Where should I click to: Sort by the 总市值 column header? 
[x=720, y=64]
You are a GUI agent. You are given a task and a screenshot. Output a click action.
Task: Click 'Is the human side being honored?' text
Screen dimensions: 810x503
++++++++
* _Action item_
Copy every record shown above, exactly and completely.

* _Task solution_
Where should I click to: Sort by the 总市值 column header? 
[x=720, y=64]
You are a GUI agent. You are given a task and a screenshot. Output a click action.
Task: Click 'Is the human side being honored?' text
Screen dimensions: 810x503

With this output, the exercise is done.